The handler then returns true to its original consumer and in return this leads to committing the offset.

Retrying requests in this type of system is as follows:

As with the main processing flow, a separate group of retry consumers will read off their corresponding retry queue.

These consumers behave like those in the original architecture, except that they consume from a different Kafka topic.
Executing multiple retries is accomplished by creating multiple topics, with a different set of listeners subscribed to each retry topic.
When the handler of a particular topic returns an error response for a given message, it will publish that message to the next retry topic below it as diagram below.
Finally, the DLQ is defined as the end-of-the-line Kafka topic in this design. If a consumer of the last retry topic still does not return success, then it will publish that message to the dead letter topic. From there, a number of techniques can be employed for listing, purging, and merging from the topic.

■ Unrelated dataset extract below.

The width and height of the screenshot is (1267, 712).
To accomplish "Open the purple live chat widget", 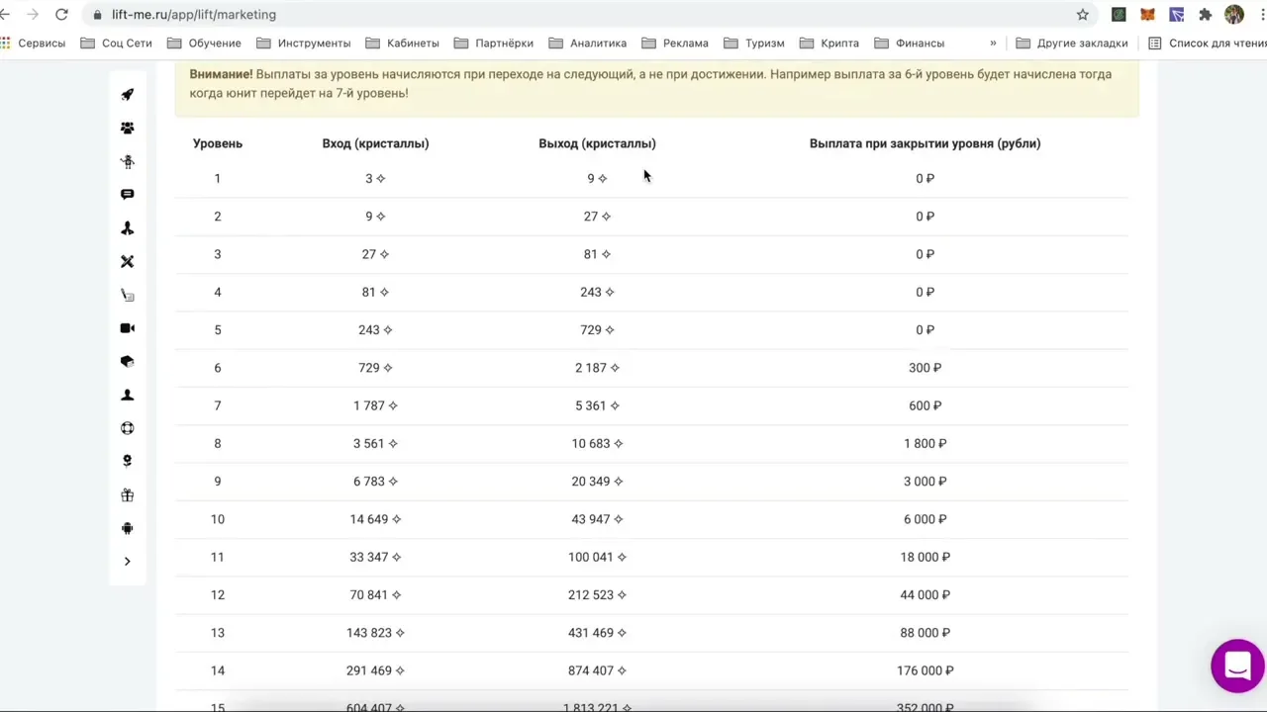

Final Arhcitecture diagram

let's break this diagram down :

we try to send a message.
the consumer recieves the message and tries to call 3rd party services 3.the 3rd party service fails
it tries to then send the message to the retry topic after some configurable time.
the process continues in the same fashion until the message is delivered and the service is up.
if service is down then finally the message is sent to a dead letter topic for manual inspection and for the developer to choose wheather to purge or merge the message.

Retry Count

After Each Retry and publishing to the retry topic , a Header shall be added to the message to indicate the retry count and be incremented with each retry . This Retry Count should be configurable from the Client before sending.

Delay Backoff Time

The Delay between each retry should be incremental meaning that there should be a configurable time that increases incrementally to give a chance for the service if it has a transient error to revert back to its normal state , hence not spamming the service and getting resulting errors because the service didn't have enough time to return back to its normal working state

Nice to Have

Errors Classification , meaning that some errors are not transient and are permanent which may indicate a problem or a bug that needs to be fixed , in that case it doesn't make sense to retry these types of errors and it is better to send directly to the DLQ (Dead Letter Queue) to be inspected manually and choosing to purge or merge the message

Advantages

Unblocked batch processing
Decoupling
Observability

Disadvantages | Trade-offs

Handling Extra Topics
Event Listeners Need to be added in each service to handle the retry topics and DLQ topics.
Doesn't Guarantee that messages to be recieved with the same order that they were originally sent.

Code Usage

let's now check how can we configure and use all these stuff that we discussed in Java Spring Boot.

Retryable Topic:

1@RetryableTopic(
2        attempts = "${com.example.stream.event1.events.kafka.retries.config}",
3        backoff = @Backoff(delayExpression = "${com.example.stream.event1.events.kafka.retries.delay}"),
4        fixedDelayTopicStrategy = FixedDelayStrategy.SINGLE_TOPIC,
5        dltStrategy = DltStrategy.FAIL_ON_ERROR
6     include = {NotSupportedException.class}
7)
8@KafkaListener(
9        groupId = "${com.example.stream.event1.events.kafka.group.id}",
10        clientIdPrefix = "${com.example.stream.event1.consumer.id}",
11        topics = {
12                "${com.example.stream.event1.events.kafka.topic.event1}"
13        },
14        containerFactory = EventKafkaConsumerConfig.KAFKA_LISTENER_FACTORY_BEAN_NAME
15)
16public void listen(
17        @Payload @Valid final MessageResponse messageResponse,
18        @Header(KafkaHeaders.GROUP_ID) final String groupId,
19        @Header(KafkaHeaders.RECEIVED_MESSAGE_KEY) final String key,
20        @Header(KafkaHeaders.RECEIVED_PARTITION_ID) final int partition,
21        @Header(KafkaHeaders.CONSUMER) final KafkaConsumer<String, MessageResponse> consumer,
22        @Header(KafkaHeaders.RECEIVED_TOPIC) final String topic,
23        @Header(KafkaHeaders.RECEIVED_TIMESTAMP) final long timestamp,
24        @Header(KafkaHeaders.OFFSET) final long offset,
25        Acknowledgment acknowledgment
26) {
27 // do something with the message
28
29}

DLQ Hanlder for failed messages :

1@DltHandler
2public void handleFailedMessage(
3        @Payload @Valid MessageResponse messageResponse,
4        @Header(KafkaHeaders.GROUP_ID) final String groupId,
5        @Header(KafkaHeaders.RECEIVED_MESSAGE_KEY) final String key,
6        @Header(KafkaHeaders.RECEIVED_PARTITION_ID) final int partition,
7        @Header(KafkaHeaders.RECEIVED_TOPIC) final String topic,
8        @Header(KafkaHeaders.CONSUMER) KafkaConsumer<String, MessageResponse> consumer,
9        @Header(KafkaHeaders.RECEIVED_TIMESTAMP) final long timestamp,
10        @Header(KafkaHeaders.OFFSET) final long offset
11) {
12    //handle failed messages
13
14}

Reference : Kafka Error Handling Patterns

ARIGATO GOZAIMASU ありがとございます